Exercise goal
Exact copies of the lines from the one holding "Where should I click to: Expand" through the last line of the entries below are to be printed, with pictures omitted.

The data
^^^^^^^^^^^^^^^^

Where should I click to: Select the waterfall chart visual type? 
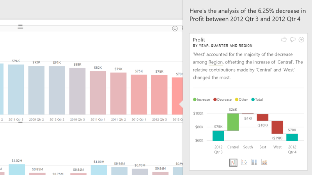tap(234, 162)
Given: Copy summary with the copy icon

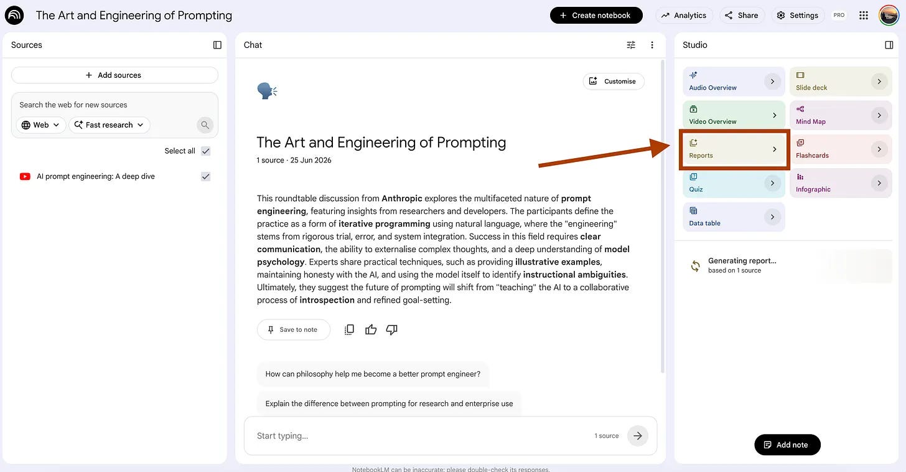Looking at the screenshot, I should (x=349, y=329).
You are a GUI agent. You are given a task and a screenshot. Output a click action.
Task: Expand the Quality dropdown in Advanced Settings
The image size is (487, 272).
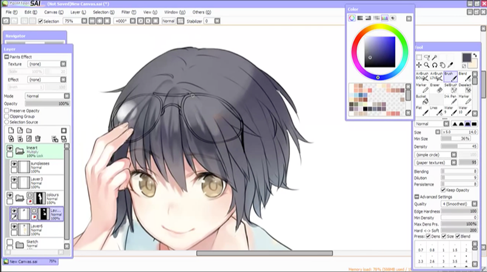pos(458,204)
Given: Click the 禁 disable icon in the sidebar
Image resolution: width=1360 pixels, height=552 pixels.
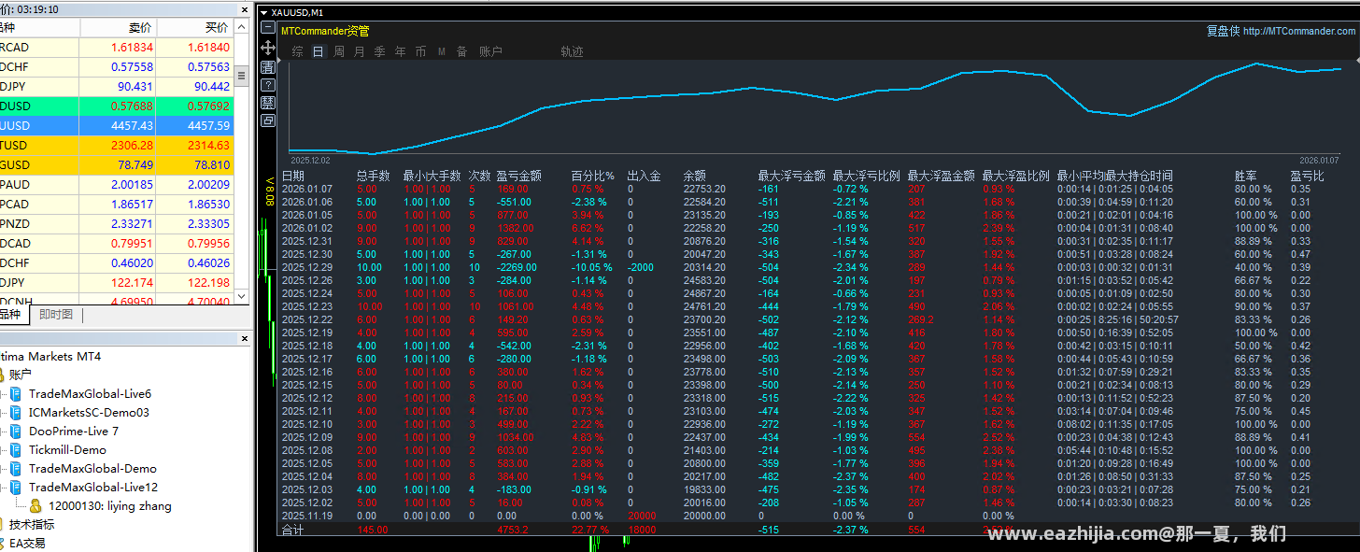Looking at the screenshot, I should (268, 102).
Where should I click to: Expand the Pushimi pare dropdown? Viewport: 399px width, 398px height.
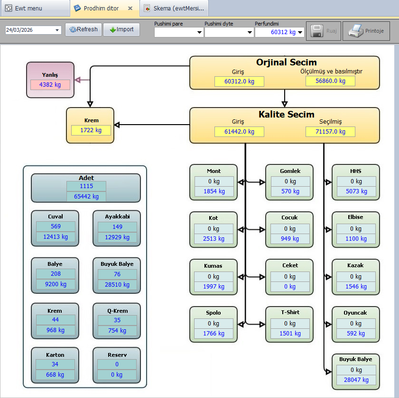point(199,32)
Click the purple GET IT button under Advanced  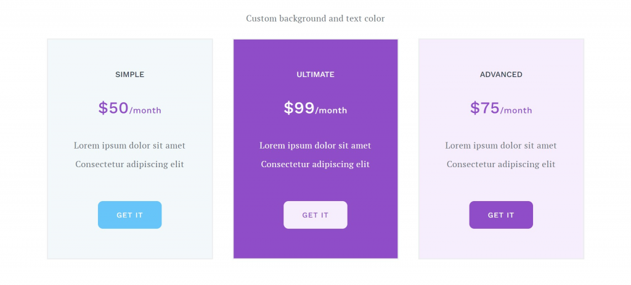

^^^^^^^^^^^^^^^^

Written answer
Where should I click to: Expand the Pushimi pare dropdown? Viewport: 399px width, 398px height.
point(199,32)
Click the purple GET IT button under Advanced  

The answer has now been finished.